More coordination and data-sharing is needed between member states, Commission president says
The European Commission has a plan to bring experts on Covid-19 from different European countries together to facilitate better sharing of information on how to combat the pandemic, as hospitalisation rates across the EU soar in the wake of a second wave of cases.
“Member states must step up their sharing of data on a common basis, and ensure a strengthened and integrated surveillance system across the EU,” the Commission said in a communication to the European Parliament and national governments published on 28 October. “This should extend beyond data relating to the pandemic itself, to areas such as data on the economic situation and on health systems.”

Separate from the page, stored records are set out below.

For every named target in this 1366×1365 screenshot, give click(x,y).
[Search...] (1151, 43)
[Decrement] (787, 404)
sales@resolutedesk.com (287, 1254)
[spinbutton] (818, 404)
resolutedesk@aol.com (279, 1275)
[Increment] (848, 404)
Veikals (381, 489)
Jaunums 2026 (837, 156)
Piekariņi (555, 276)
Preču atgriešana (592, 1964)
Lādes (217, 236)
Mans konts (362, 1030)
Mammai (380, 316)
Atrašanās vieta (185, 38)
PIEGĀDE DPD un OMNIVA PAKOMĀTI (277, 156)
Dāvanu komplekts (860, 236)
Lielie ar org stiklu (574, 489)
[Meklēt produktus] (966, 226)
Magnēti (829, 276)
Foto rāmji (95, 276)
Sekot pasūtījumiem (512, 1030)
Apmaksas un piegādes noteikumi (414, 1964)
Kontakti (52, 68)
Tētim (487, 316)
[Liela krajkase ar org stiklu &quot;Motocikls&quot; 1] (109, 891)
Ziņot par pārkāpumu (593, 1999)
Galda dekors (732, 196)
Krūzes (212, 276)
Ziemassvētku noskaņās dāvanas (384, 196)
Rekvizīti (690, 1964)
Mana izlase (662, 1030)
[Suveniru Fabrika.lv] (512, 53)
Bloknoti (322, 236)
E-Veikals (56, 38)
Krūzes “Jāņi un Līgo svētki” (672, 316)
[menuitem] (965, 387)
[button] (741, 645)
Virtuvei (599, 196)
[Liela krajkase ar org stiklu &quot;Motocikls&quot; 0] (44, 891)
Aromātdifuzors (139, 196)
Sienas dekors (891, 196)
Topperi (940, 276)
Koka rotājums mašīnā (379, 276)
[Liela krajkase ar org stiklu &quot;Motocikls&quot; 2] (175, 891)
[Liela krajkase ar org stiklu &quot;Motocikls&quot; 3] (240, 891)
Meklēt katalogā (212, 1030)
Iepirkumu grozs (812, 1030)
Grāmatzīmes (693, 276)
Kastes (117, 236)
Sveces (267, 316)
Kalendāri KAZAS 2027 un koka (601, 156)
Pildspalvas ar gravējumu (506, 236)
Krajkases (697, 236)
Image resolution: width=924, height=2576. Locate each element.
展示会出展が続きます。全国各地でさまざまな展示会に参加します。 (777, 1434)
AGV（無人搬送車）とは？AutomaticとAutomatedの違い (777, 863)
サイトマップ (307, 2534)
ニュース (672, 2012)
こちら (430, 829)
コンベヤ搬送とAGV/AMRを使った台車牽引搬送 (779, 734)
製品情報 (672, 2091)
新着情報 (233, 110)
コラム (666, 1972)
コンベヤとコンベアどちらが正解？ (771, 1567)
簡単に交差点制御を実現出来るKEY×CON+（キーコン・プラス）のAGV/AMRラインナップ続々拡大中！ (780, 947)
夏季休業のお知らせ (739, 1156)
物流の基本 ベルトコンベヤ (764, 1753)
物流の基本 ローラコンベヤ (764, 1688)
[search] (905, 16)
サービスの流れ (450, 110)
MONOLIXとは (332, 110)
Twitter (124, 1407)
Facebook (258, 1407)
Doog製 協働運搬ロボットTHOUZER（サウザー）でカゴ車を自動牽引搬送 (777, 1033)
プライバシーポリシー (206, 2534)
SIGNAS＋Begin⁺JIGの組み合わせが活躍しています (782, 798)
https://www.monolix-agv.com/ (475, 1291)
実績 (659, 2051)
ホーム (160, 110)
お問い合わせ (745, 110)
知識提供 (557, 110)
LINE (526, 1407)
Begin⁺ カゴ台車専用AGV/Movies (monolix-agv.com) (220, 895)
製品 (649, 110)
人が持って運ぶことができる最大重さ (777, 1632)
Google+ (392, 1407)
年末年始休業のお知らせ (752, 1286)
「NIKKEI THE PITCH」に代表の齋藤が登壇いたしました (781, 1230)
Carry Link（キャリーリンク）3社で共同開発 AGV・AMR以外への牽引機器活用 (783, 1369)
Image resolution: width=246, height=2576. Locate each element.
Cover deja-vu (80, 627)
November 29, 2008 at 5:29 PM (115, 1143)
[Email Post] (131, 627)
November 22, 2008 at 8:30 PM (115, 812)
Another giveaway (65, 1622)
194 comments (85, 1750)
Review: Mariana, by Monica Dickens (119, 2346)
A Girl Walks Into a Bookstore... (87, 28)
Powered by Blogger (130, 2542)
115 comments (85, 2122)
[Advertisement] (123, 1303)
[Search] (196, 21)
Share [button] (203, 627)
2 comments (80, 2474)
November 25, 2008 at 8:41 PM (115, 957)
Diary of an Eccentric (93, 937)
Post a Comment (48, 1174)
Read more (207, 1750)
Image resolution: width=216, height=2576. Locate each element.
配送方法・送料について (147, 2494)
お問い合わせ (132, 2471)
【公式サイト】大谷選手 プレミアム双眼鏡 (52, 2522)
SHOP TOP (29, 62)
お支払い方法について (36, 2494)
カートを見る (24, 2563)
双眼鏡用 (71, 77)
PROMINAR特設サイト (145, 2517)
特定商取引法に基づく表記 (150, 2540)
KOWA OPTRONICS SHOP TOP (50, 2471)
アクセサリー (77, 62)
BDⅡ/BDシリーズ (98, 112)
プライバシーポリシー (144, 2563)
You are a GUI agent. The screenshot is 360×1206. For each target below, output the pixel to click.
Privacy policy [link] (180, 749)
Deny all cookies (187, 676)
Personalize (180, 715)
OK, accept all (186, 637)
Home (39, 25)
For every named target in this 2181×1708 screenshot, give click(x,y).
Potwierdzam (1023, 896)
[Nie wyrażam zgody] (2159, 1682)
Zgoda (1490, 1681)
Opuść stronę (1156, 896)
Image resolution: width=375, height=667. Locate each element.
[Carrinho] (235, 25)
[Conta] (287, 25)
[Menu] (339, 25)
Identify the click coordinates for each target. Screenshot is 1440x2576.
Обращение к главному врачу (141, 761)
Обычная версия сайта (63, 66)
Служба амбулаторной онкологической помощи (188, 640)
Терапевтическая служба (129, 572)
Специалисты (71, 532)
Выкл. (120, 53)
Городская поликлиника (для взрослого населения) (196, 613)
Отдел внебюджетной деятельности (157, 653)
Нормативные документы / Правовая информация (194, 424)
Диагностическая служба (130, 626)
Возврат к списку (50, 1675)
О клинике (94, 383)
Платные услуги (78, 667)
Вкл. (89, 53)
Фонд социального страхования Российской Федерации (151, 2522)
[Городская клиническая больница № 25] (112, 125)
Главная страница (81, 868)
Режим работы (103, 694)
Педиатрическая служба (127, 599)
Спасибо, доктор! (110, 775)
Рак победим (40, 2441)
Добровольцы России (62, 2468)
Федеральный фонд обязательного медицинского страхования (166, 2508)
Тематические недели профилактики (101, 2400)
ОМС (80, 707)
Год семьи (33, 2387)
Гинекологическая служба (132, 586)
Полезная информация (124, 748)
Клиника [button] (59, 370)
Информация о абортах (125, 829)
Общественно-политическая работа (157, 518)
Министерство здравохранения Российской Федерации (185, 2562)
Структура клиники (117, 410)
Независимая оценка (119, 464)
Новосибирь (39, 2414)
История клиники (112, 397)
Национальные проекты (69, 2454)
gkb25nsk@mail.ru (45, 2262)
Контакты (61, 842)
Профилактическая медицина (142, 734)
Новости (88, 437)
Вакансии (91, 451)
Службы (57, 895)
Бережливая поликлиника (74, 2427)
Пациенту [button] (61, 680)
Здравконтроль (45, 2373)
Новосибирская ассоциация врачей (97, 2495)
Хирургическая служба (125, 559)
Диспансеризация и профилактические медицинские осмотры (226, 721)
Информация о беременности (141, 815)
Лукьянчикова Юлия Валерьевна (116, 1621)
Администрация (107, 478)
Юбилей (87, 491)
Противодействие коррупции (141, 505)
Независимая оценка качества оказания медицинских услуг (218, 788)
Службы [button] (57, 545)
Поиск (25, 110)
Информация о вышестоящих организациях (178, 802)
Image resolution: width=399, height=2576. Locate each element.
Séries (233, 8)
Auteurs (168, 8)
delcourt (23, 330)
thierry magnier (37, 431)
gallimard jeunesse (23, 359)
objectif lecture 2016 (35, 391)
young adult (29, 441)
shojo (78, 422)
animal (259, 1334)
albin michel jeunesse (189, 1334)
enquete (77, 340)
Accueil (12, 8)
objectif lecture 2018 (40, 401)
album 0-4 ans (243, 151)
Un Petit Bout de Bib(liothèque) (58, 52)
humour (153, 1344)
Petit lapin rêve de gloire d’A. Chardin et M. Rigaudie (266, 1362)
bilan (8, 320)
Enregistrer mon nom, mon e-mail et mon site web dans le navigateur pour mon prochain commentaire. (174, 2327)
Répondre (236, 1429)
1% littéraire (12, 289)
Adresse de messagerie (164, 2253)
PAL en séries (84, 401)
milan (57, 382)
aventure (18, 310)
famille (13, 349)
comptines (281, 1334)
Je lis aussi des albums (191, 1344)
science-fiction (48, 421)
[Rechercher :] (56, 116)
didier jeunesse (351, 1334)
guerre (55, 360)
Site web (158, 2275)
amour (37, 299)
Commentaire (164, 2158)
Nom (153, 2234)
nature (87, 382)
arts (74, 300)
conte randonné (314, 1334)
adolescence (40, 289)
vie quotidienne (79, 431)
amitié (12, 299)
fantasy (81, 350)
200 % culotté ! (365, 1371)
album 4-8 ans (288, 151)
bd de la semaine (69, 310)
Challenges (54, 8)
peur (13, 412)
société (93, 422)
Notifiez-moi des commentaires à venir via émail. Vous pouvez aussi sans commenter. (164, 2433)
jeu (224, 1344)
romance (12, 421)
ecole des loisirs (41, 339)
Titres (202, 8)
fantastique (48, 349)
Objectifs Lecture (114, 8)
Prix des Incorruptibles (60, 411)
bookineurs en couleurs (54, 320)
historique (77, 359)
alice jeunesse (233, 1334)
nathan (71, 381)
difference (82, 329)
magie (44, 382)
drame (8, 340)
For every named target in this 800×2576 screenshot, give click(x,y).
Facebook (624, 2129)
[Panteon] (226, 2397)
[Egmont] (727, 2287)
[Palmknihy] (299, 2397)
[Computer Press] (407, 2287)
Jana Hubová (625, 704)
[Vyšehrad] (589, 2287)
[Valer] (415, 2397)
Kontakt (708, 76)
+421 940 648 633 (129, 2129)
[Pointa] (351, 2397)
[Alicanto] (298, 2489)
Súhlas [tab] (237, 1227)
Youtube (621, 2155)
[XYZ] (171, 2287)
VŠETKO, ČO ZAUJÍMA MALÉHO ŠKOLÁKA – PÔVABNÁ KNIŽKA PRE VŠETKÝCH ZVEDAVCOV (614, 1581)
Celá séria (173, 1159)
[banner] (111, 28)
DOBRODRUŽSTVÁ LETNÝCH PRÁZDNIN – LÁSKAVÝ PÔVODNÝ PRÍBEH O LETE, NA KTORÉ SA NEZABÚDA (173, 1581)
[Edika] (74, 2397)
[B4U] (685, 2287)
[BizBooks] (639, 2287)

The Commission said that, in cooperation with the European Centre for Disease Prevention and Control, it should “facilitate discussion among epidemiologists and other experts at EU level to coordinate national approaches and exchange best practices”. It said it will explore the use of existing networks, or the creation of a new platform of national science advisers, to this end.
Mariya Gabriel, the EU R&D commissioner, said in a tweet that she was “proud to announce” the six-month anniversary of the EU Covid-19 Data Platform for information sharing, and that it had been subject to nearly three million requests for data from 92,000 unique users spanning 170 countries. But the Commission said that only five member states are sharing information through the platform—something that “needs to become the norm”.
Commission president Ursula von der Leyen (pictured) said she would call for greater sharing through the platform at a meeting of national leaders on 29 October, and that information sharing would help with coordination of, for example, cross-border cooperation on ensuring hospitals do not exceed their capacity. She said the planned gathering of national science advisers would help “align the advice given to governments”.
“By working together, coordinating our action and taking responsibility at all levels, we can get control over [the pandemic], protect everyone’s health, and gradually return our society and economy to normal,” she said.
As well as calling for better sharing of information and expertise, the Commission also adopted a recommendation on testing strategies, offered help to governments setting up contact-tracing apps, said it would continue to review its advance purchase agreements with vaccine manufacturers, and called on governments to “relaunch” their communication campaigns to tackle misinformation and pandemic fatigue.
In an interview with the European Parliament Science-Media Hub published on 28 October, Peter Piot, the director of the London School of Hygiene and Tropical Medicine and special adviser to von der Leyen, said he had “never seen so much intense collaboration and sharing of knowledge”, but that it was a “challenge to keep up with, and make sense of, all the information that is coming out”.
He said that “agreement and coherence within Europe are urgently needed” for managing the pandemic, but also stressed that the response must be “locally driven”, explaining, “you need a strong interaction and synergy between central policy-making and local authorities”.